── EXERCISE MATERIALS

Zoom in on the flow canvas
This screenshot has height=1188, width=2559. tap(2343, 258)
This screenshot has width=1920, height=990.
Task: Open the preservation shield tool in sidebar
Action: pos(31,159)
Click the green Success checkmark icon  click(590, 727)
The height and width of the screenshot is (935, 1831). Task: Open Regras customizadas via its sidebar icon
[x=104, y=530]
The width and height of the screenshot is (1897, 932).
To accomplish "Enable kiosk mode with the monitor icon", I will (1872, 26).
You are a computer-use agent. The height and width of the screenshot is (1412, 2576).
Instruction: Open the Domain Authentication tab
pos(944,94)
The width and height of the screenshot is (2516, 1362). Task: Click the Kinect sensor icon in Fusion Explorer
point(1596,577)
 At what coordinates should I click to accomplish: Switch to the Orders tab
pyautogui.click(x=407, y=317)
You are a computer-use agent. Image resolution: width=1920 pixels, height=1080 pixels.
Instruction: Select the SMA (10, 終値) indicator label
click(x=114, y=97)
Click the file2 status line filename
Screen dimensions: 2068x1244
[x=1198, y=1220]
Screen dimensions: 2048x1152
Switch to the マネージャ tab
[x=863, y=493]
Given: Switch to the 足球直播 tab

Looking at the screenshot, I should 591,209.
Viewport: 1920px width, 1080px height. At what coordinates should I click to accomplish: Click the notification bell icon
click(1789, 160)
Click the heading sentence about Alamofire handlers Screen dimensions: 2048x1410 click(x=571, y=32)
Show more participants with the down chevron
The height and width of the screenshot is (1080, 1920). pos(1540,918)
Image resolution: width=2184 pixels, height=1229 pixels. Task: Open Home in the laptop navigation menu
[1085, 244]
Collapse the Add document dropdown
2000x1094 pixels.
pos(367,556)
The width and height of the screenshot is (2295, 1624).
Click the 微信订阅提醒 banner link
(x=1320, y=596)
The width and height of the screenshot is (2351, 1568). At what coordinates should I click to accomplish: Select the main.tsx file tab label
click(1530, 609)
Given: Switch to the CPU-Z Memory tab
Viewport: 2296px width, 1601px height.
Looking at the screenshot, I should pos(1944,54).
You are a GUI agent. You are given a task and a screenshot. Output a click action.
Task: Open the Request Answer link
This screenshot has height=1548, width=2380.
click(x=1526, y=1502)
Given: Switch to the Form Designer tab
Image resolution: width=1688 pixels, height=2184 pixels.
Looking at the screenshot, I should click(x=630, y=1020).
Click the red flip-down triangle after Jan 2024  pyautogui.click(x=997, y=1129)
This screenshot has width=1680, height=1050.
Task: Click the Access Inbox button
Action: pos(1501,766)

────

**TASK DESCRIPTION**:
Your reply should contain each entry, copied without alteration.

**WRITTEN REPLY**:
Zoom in on the flow canvas
This screenshot has height=1188, width=2559. tap(2343, 258)
This screenshot has width=1920, height=990.
Task: Open the preservation shield tool in sidebar
Action: pos(31,159)
Click the green Success checkmark icon  click(590, 727)
The height and width of the screenshot is (935, 1831). Task: Open Regras customizadas via its sidebar icon
[x=104, y=530]
The width and height of the screenshot is (1897, 932).
To accomplish "Enable kiosk mode with the monitor icon", I will (1872, 26).
You are a computer-use agent. The height and width of the screenshot is (1412, 2576).
Instruction: Open the Domain Authentication tab
pos(944,94)
The width and height of the screenshot is (2516, 1362). Task: Click the Kinect sensor icon in Fusion Explorer
point(1596,577)
 At what coordinates should I click to accomplish: Switch to the Orders tab
pyautogui.click(x=407, y=317)
You are a computer-use agent. Image resolution: width=1920 pixels, height=1080 pixels.
Instruction: Select the SMA (10, 終値) indicator label
click(x=114, y=97)
Click the file2 status line filename
Screen dimensions: 2068x1244
[x=1198, y=1220]
Screen dimensions: 2048x1152
Switch to the マネージャ tab
[x=863, y=493]
Given: Switch to the 足球直播 tab

Looking at the screenshot, I should 591,209.
Viewport: 1920px width, 1080px height. At what coordinates should I click to accomplish: Click the notification bell icon
click(1789, 160)
Click the heading sentence about Alamofire handlers Screen dimensions: 2048x1410 click(x=571, y=32)
Show more participants with the down chevron
The height and width of the screenshot is (1080, 1920). pos(1540,918)
Image resolution: width=2184 pixels, height=1229 pixels. Task: Open Home in the laptop navigation menu
[1085, 244]
Collapse the Add document dropdown
2000x1094 pixels.
pos(367,556)
The width and height of the screenshot is (2295, 1624).
Click the 微信订阅提醒 banner link
(x=1320, y=596)
The width and height of the screenshot is (2351, 1568). At what coordinates should I click to accomplish: Select the main.tsx file tab label
click(1530, 609)
Given: Switch to the CPU-Z Memory tab
Viewport: 2296px width, 1601px height.
Looking at the screenshot, I should pos(1944,54).
You are a GUI agent. You are given a task and a screenshot. Output a click action.
Task: Open the Request Answer link
This screenshot has height=1548, width=2380.
click(x=1526, y=1502)
Given: Switch to the Form Designer tab
Image resolution: width=1688 pixels, height=2184 pixels.
Looking at the screenshot, I should click(x=630, y=1020).
Click the red flip-down triangle after Jan 2024  pyautogui.click(x=997, y=1129)
This screenshot has width=1680, height=1050.
Task: Click the Access Inbox button
Action: pos(1501,766)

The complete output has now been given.